## EXERCISE AIM
Without the images, reproduce each line of the material exactly.

____________________

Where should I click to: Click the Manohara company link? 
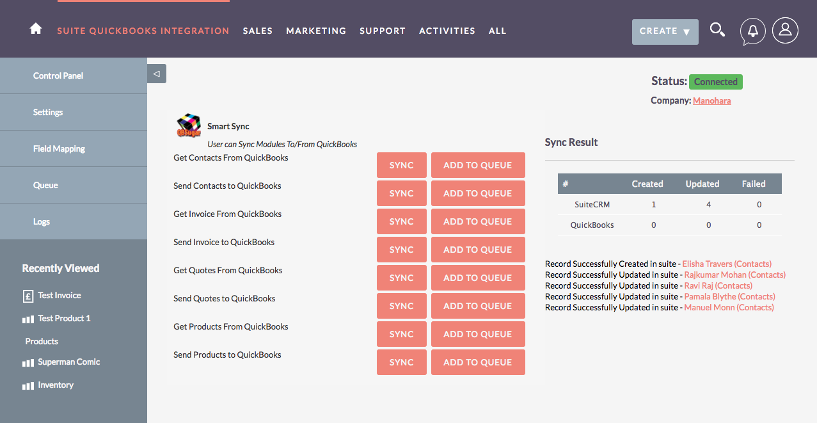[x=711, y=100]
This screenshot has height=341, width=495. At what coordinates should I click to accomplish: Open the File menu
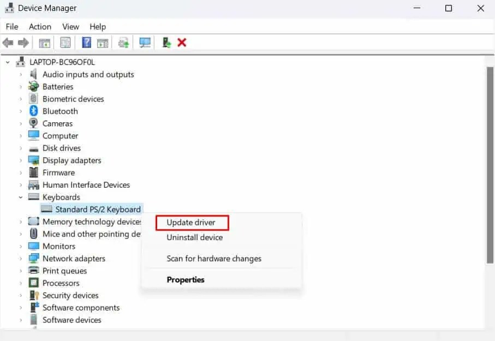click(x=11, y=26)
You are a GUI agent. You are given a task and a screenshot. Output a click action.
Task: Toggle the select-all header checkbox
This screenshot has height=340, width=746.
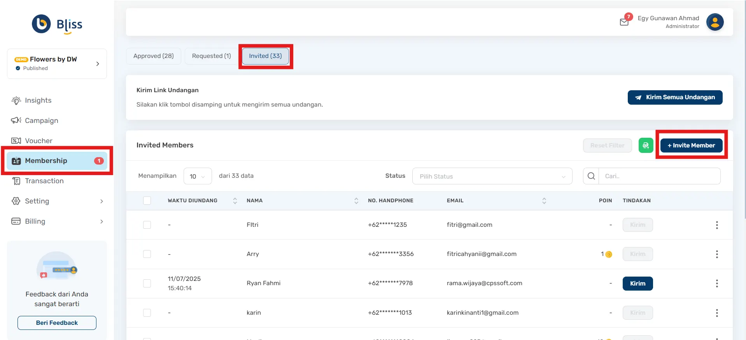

____________________

## RESULT OF THIS EXERCISE
Where should I click to: Click the Manohara company link? 
[x=711, y=100]
This screenshot has height=341, width=495. At what coordinates should I click to accomplish: Open the File menu
click(x=11, y=26)
You are a GUI agent. You are given a task and a screenshot. Output a click action.
Task: Toggle the select-all header checkbox
This screenshot has height=340, width=746.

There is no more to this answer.